Being a ‘single voice of dissent’

In our culture, we tend to shy away from conflict. We don’t want to say no. We don’t want to talk about things that are unpleasant, especially to someone very powerful,” Ressa openly admitted. Drawing from her experiences of facing backlash for her critical views, she urged the audience to remain fearless and speak out. She continued by saying that breaking the norm of silence will matter most during the upcoming election, or else “we’re going to have a roomful of people who have power, who can decide together—without a single voice of dissent.”

For Ressa, the midterm elections will give the people the opportunity to mend the “collapse of checks and balances in the system” by electing new leaders. However, Rosales admitted that this is no easy feat given the challenges faced by opposition and independent candidates. The former Akbayan representative shared that even the partylist system has been overrun by those seeking political power instead of those championing representation for minority sectors.

“Partylists [were] established para sa mahihirap. You now have 46 dynastic clans who have hijacked [the partylist system]. Tapos, kinukuha nila yung boto ng [ibang] mga partylists,” Rosales disclosed.

(Partylists [were] established for the poor. You now have 46 dynastic clans who have hijacked [the partylist system]. After that, they take away the votes meant for other partylists.)

Apart from the surge of dynasty-backed partylists, Rosales also found herself troubled by the administration’s covert attempts at blocking the campaign efforts of certain candidates. “Yung Otso Diretso pagpunta nila sa mga lugar, tatawag ang Malakanyang. Takot lahat ng LGUs. Umaatras [sila]. It has never been so difficult. Kaya kaming mga authentic partylist organizations—Bayan Muna, Gabriela, Akbayan—yung mga real na lumalaban, hindi namin alam kung paano ang mangyayari,” she lamented.

(When the Otso Diretso slate goes to places for their campaign, Malacañang will call ahead. The LGUs are scared. They back out. It has never been so difficult. For authentic partylists that truly champion causes like Bayan Muna, Gabriela, and Akbayan, we don’t know what will happen.)

On to the next

Both women have opted to continue their work, acknowledging that although they may have critics of their own, they chose not to be irked by them.

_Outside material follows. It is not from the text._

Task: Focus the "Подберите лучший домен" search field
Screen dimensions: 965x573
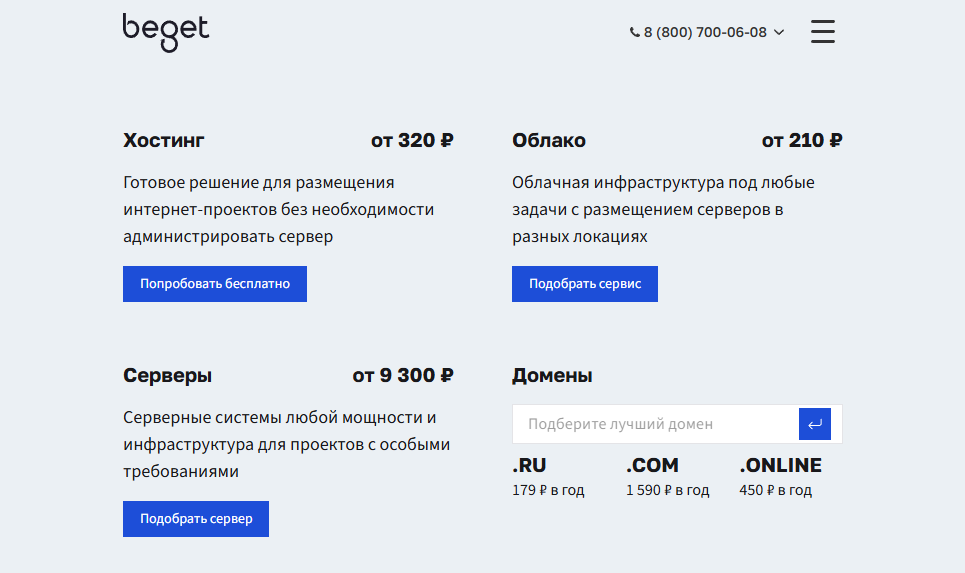Action: 655,424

Ressa, in particular, remains unfazed about Rappler’s ongoing legal battles. “These cases against Rappler are politically motivated. They are meant to harass us and intimidate us into silence,” she argued. “I’ve tried to hold government to account. It is not just weaponizing social media. It’s weaponizing the rule of law.”

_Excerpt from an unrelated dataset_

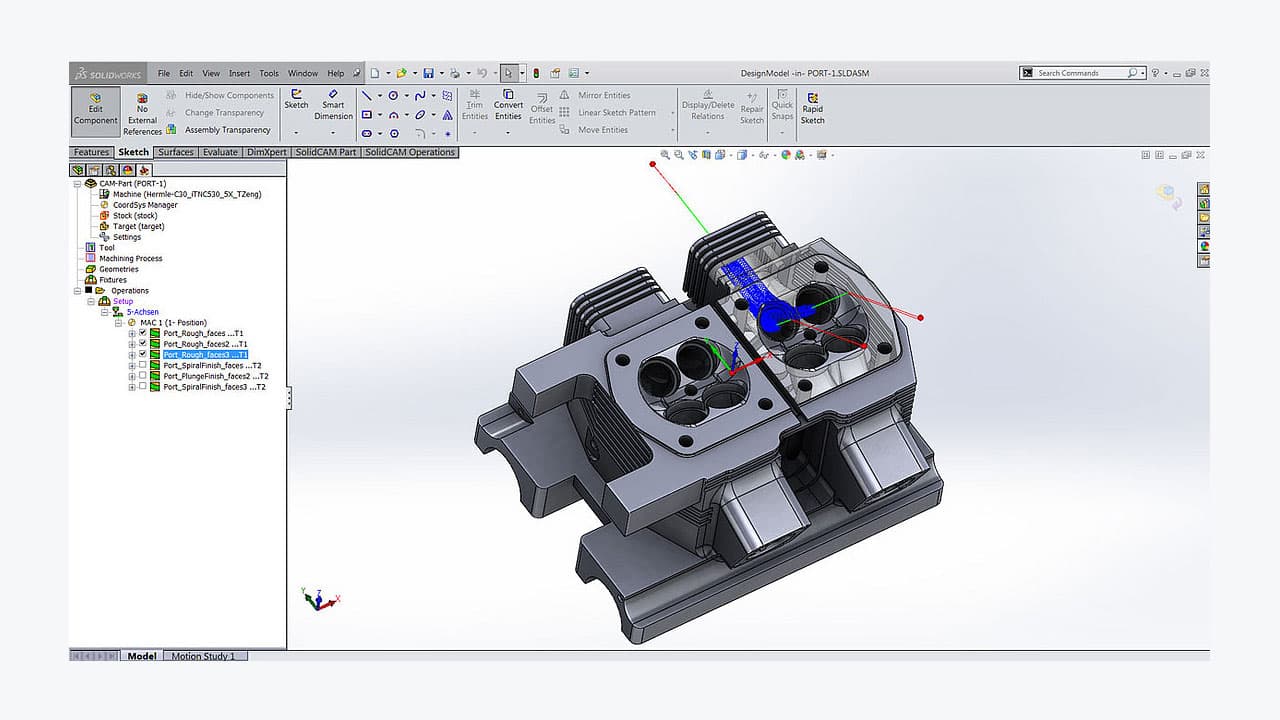
Task: Activate the Trim Entities tool
Action: (x=474, y=105)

Days after her arrest at NAIA, Ressa posted bail again last April 1. The arrest warrant had been issued for a separate case based on a complaint filed by the National Bureau of Investigation last year. In total, Rappler has shelled out more than P2-million for travel bonds and bail since 2018. The continous crackdown on the news agency will not deter them from continuing their work, Ressa said, adding, “We will not stop. We will continue doing investigative reporting. We believe in our democracy. We believe in our future.”

On the other hand, Rosales has returned to the life of an educator. She has since served as a faculty member under the Department of Consular and Diplomatic Affairs in De La Salle-College of St. Benilde (DLS-CSB). Although she initially left government service after being diagnosed with cancer, Rosales continues to involve herself in human rights-centered programs through DLS-CSB’s Center for Social Action (CSA).

Speaking on her work with mothers of EJK victims, the 81 year-old activist shared that the CSA has agreed to train the women of Samahan sa Hilom at Edukasyon in culinary arts. Helping these women attain alternative livelihood sources outside of drug peddling is part of the solution to the large-scale issue of substance abuse, she argued. “Sabi nga ni Vice President Leni Robredo—and I agree with her—if you want a woman not to break down, she has to be economically independent. That to me is the solution to the problem. Yung justice, access to justice, kasama na iyon,” she concluded.